Review: Maphead

On the way to winning more than $2.5 million in 75 appearances on Jeopardy, Ken Jennings had to answer his fair share of geography questions. What wasn't necessarily apparent in that competition is that he's had a lifelong fascination with maps, an obsession that provides the springboard for a lively journey through the world of his fellow geography wonks.

To reveal that world, Jennings offers a dozen loosely connected chapters exploring different aspects of his topic. Some, like American students' abysmal ignorance of geography, aren't all that surprising. "Geographical ignorance is such an ingrained part of our culture," Jennings writes, "that it's become an easy bit of comedy shorthand for ditziness." He found one antidote for that affliction in the National Geographic Bee, created in 1988 and now involving five million participants vying annually for a $25,000 college scholarship. The breadth and depth of their knowledge as Jennings describes it on a 2008 visit to the competition is nothing short of staggering.

Other chapters consider more obscure topics, like the people Jennings calls "place collectors," bent on piling up visits to different locations. Among them are the Travelers' Century Club, whose members must have visited at least 100 different countries, or the Highpointers Club, 3,000 strong, comprised of people who have scaled the highest elevation in each state (Florida's is a mere 345 feet).

As one would expect from his background as a computer scientist, Jennings can't avoid examining how technology has reshaped the way we encounter and understand geography. When the first GPS satellite was launched in 1978, its creators probably never envisioned the explosive growth of geocaching-- high-tech scavenger hunting. Jennings also recounts a revealing conversation with Brian McClendon, vice-president of engineering for Google Geo, who's determined to create a map so precise it will mark "the end of resolution."

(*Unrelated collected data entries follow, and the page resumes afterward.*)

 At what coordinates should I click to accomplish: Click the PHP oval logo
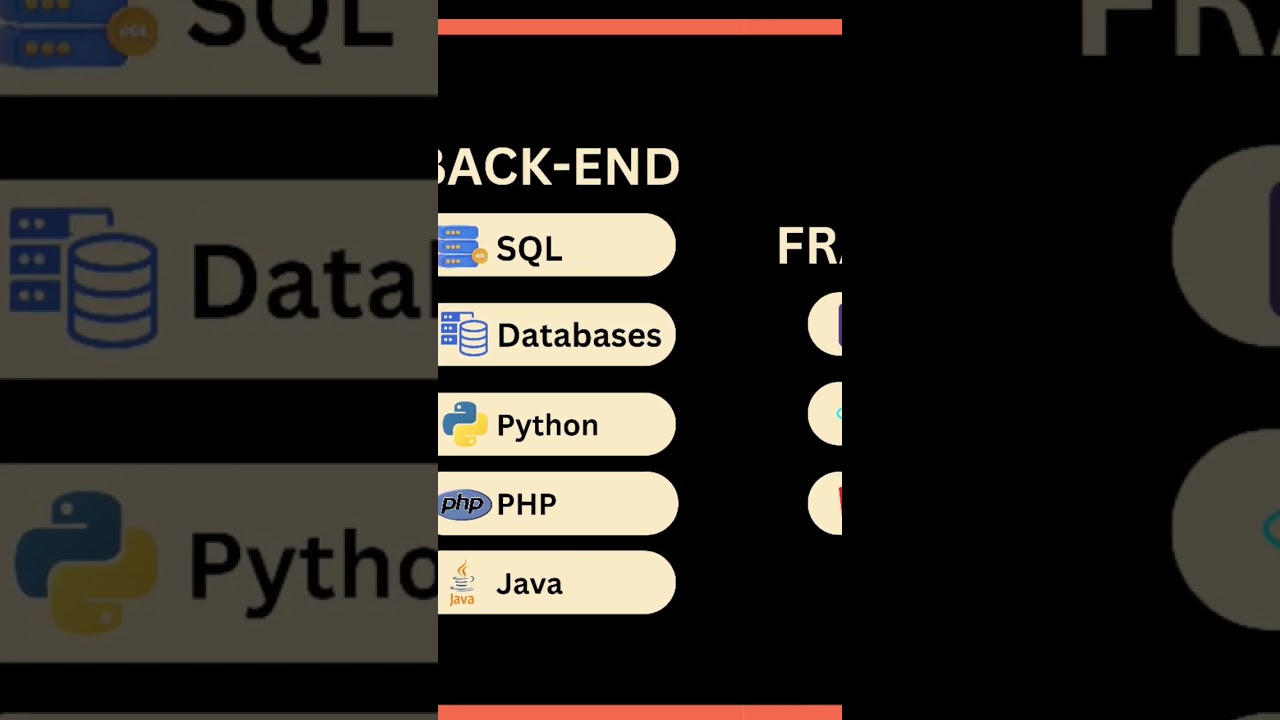coord(465,504)
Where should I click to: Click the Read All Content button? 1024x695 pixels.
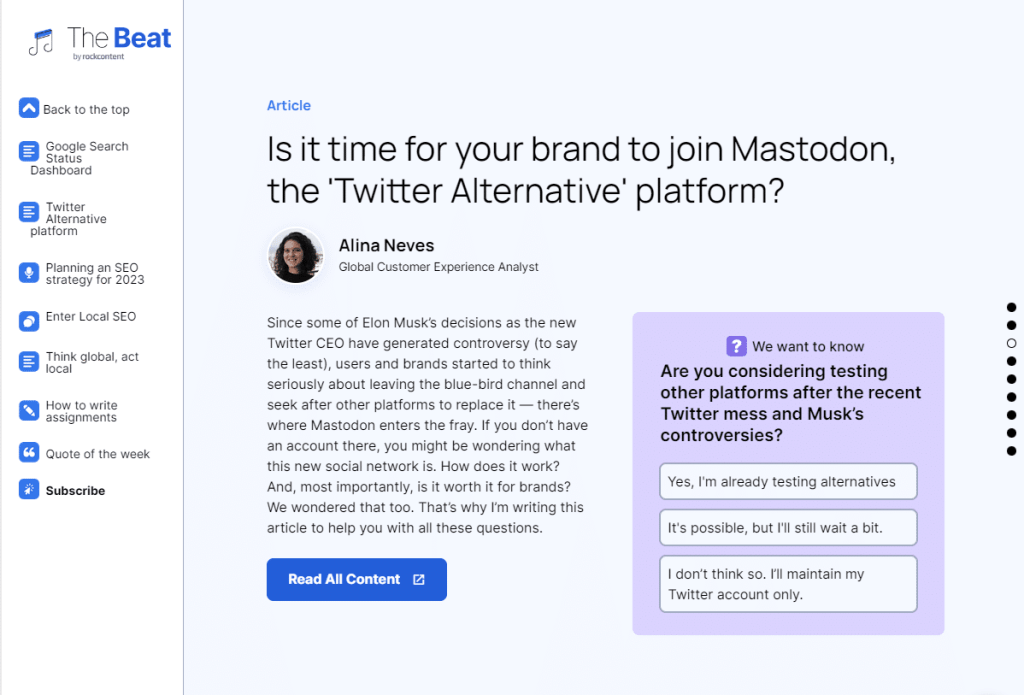[356, 579]
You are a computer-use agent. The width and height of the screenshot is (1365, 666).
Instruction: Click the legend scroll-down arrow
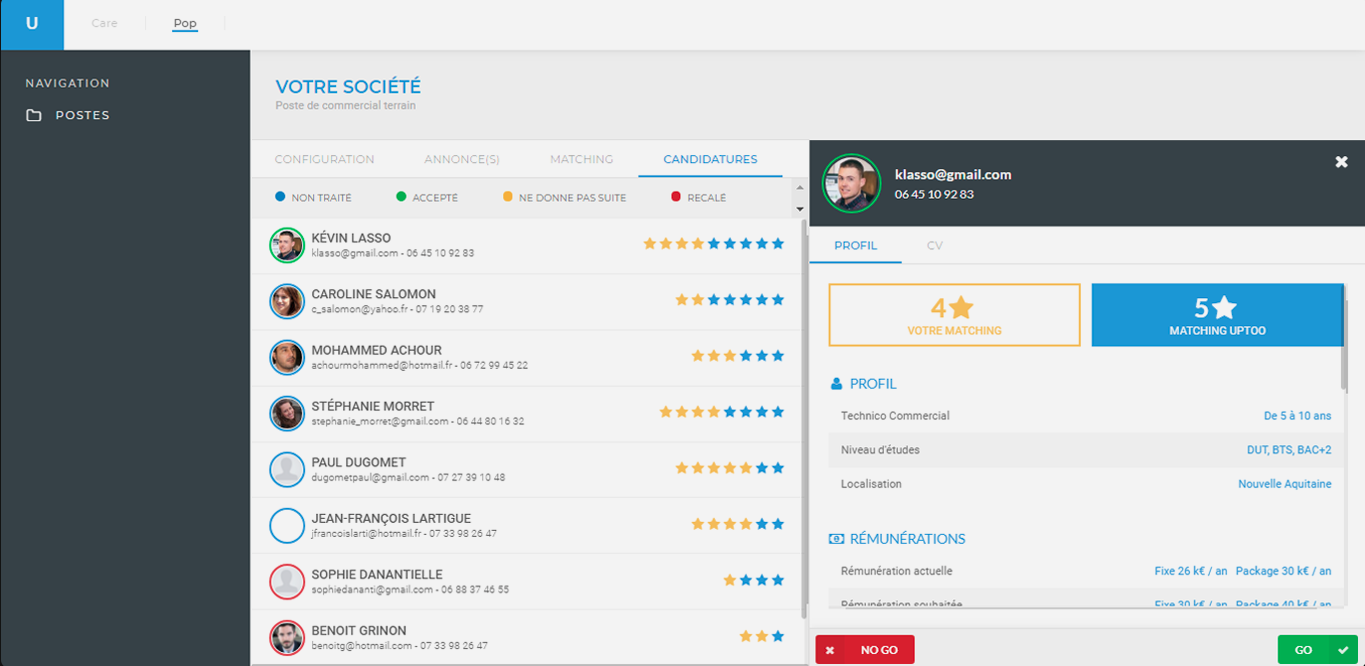tap(799, 209)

For better or worse, those who recall Jennings's Jeopardy run won't have any trouble summoning him up here in all his nerdiness (Alex Trebek even makes a cameo appearance as moderator of the National Geographic Bee). And he can't always resist the urge to remind us he's the smartest guy in the room by dropping a few too many footnotes overstuffed with arcane knowledge.

But those flaws don't detract from the fundamental appeal of Jennings's book. For all the useful, fun, often surprising information he imparts, there's a subtle message that undergirds these stories: in rootless times, maybe we all need something to offer us a sense of our place in the world. An enhanced appreciation for geography, Ken Jennings's survey suggests, may be one road to that destination. --Harvey Freedenberg

Shelf Talker: Jeopardy superstar Ken Jennings takes readers on a whirlwind tour of the world of the geography-obsessed.